- _SOURCE DOCUMENT_:
⁂
Football’s power corridors have become the modern day equivalent of the Roman Coliseum. The crowds want more blood, more guts and more lives: scandal reigns. All of a sudden it is less about the spectacle and more a perverse look at the killing ground beneath us.Heads roll while the almighty emperors decide fate with a simple wagging of the thumb – only now, the emperor could be changing.

Saturday will see Blatter take to the stage for the first time since his unopposed victory in the race for the FIFA presidency.

The most slippery of plutocrats may still rule supreme over his organization, but cracks have appeared outside of it and trust is at an all time low.

Inside his cocoon, Blatter is in his element. Favor comes his way in spades from small associations who enjoy the frequent – if relatively paltry –amounts of money the Swiss dictator sends their way.

If proof were ever needed of his all reaching power within FIFA, one need only look at the brutal banishment of his former friend and ally Mohamed bin Hammam in the murkily transparent theater of FIFA.

Just a few months ago, bin Hammam was perhaps the second most powerful man in football. He delivered – through fair means or foul, almost certainly foul – the world’s biggest sporting event to one of the world’s smallest countries. He was in the hunt for the presidency of FIFA and had substantial backing from associations seeing him as the lesser of two evils.

After a week of medieval style butchery, bin Hammam’s career now lies in tatters.

But don’t cross Blatter in his own home. The speed and panache of Blatter’s execution of bin Hammam was as exhilarating as it was bloodthirsty. If anyone was in any doubt of Blatter’s sway within his own corridors, bin Hammam’s current position in football’s Siberia is the greatest example that no one swings it like Blatter.

Outside of his house, however, things are changing.

Football clubs – mainly the likes of Bayern Munich and Barcelona – basically football’s true powerbrokers and cash cows – are sick of the world’s governing bodies. FIFA’s ridiculously clownish sideshow has made a mockery of football over the world and their little brother – run by Blatter’s brilliantly talented but equally greasy protégé Michel Platini – UEFA could be the first to feel the brunt.

Much like the collective bargaining agreements in the NBA and the NFL, the European Clubs Association (ECA) had a revenue sharing agreement with UEFA and FIFA that decided where the money would go and where the clubs’ obligation lay.
⁂
- _PROBLEMS TO WORK ON_:
1) Which two clubs does the commentary on Blatter and FIFA name as football's true powerbrokers?
2) Continue the commentary on Blatter and FIFA with a few sentences that follow on from its final paragraph.
⁂
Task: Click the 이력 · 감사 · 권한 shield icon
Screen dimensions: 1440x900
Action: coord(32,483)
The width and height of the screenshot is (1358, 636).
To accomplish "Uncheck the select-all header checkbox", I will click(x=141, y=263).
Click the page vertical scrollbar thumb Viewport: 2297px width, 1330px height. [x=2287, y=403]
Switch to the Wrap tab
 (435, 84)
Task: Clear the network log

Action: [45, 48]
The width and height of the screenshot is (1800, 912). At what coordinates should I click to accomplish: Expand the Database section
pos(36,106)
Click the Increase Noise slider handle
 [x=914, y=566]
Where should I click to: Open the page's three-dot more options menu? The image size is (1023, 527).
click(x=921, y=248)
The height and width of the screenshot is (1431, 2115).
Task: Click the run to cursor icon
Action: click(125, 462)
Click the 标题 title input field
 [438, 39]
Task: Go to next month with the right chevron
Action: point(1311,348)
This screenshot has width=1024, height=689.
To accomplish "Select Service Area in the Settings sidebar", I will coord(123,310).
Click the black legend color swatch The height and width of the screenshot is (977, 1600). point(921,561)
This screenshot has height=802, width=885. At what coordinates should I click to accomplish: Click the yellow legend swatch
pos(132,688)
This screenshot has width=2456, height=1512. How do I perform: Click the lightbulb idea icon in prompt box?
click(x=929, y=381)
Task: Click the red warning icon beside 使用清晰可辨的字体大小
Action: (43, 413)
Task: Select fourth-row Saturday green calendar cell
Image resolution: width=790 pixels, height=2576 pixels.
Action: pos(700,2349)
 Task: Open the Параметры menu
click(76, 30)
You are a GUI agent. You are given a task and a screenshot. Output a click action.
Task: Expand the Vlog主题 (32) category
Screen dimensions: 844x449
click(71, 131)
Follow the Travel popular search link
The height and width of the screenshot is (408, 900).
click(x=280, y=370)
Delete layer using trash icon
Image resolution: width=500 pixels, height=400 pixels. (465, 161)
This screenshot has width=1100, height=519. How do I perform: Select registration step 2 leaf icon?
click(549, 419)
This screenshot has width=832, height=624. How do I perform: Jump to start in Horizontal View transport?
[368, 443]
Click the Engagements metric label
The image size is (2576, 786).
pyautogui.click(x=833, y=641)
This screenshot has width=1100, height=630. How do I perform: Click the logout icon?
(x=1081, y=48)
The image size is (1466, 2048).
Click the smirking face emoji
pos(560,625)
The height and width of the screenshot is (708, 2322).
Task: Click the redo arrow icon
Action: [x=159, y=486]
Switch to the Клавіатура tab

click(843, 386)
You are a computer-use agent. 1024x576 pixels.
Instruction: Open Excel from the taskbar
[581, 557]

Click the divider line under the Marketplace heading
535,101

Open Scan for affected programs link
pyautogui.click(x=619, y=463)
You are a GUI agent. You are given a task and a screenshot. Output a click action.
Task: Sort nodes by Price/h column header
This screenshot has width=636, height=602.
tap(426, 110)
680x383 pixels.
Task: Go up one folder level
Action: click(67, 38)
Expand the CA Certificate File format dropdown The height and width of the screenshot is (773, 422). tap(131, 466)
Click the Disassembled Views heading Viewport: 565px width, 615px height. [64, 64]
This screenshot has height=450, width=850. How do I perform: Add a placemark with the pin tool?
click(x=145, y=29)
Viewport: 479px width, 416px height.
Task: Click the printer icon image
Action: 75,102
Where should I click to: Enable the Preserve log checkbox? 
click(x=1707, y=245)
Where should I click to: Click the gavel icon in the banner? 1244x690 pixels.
⁂
- _ANSWERS PER TASK_:
1) Bayern Munich and Barcelona.

2)
Ironically, considering Blatter’s victory dance tomorrow in Rio when he pulls the balls out of the machine to decide the World Cup qualifiers, the deal runs out immediately after the 2014 championship ends. After that, the clubs will have no obligation to release players for international duty and can opt out of playing in the UEFA Champions League. In short, football’s greatest two tournaments will be eating baked beans out of a can alongside bin Hammam, keeping warm round a flaming trash can.

The clubs have voiced the idea of a European Super League. Although no details have been put in place – and ignoring the fact that it could simply be used as a bargaining chip to prize as much money from UEFA as possible – the idea is actually a worrying one. FIFA and UEFA may be stocked to the rafters with people you wouldn’t trust to tie your shoe laces, but neither are the clubs. One thing is for certain: The clubs will be looking out for themselves as much as FIFA and UEFA look after themselves.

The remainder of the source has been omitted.